Menon S, Beningo KA - PLoS ONE (2011)

Bottom Line: We have discovered a significant difference in the extent of invasion in mechanically stimulated verses non-stimulated cell culture environments.Finally, we have found that the protein cofilin is needed to sense the mechanical stimuli that enhances invasion.We conclude that other types of mechanical signals in the tumor microenvironment, besides the rigidity, can enhance the invasive abilities of cancer cells in vitro.

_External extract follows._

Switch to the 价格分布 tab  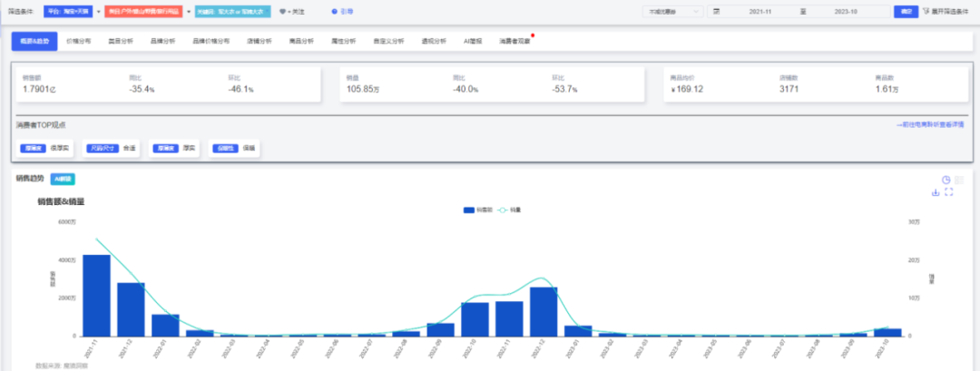click(x=79, y=42)
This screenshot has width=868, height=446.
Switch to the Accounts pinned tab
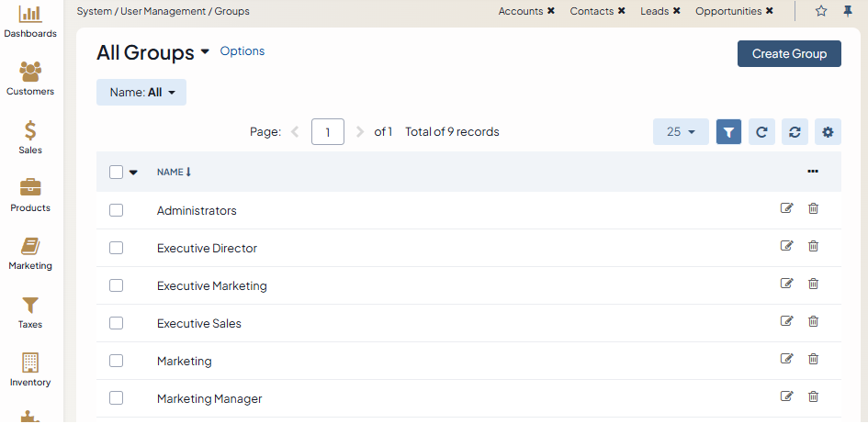click(x=520, y=11)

View Article: PubMed Central - PubMed

Affiliation: Department of Biological Sciences, Wayne State University, Detroit, Michigan, United States of America.

ABSTRACT
Metastatic cells migrate from the site of the primary tumor, through the stroma, into the blood and lymphatic vessels, finally colonizing various other tissues to form secondary tumors. Numerous studies have been done to identify the stimuli that drive the metastatic cascade. This has led to the identification of multiple biochemical signals that promote metastasis. However, information on the role of mechanical factors in cancer metastasis has been limited to the affect of compliance. Interestingly, the tumor microenvironment is rich in many cell types including highly contractile cells that are responsible for extensive remodeling and production of the dense extracellular matrix surrounding the cancerous tissue. We hypothesize that the mechanical forces produced by remodeling activities of cells in the tumor microenvironment contribute to the invasion efficiency of metastatic cells. We have discovered a significant difference in the extent of invasion in mechanically stimulated verses non-stimulated cell culture environments. Furthermore, this mechanically enhanced invasion is dependent upon substrate protein composition, and influenced by topography. Finally, we have found that the protein cofilin is needed to sense the mechanical stimuli that enhances invasion. We conclude that other types of mechanical signals in the tumor microenvironment, besides the rigidity, can enhance the invasive abilities of cancer cells in vitro. We further propose that in vivo, non-cancerous cells located within the tumor micro-environment may be capable of providing the necessary mechanical stimulus during the remodeling of the extracellular matrix surrounding the tumor.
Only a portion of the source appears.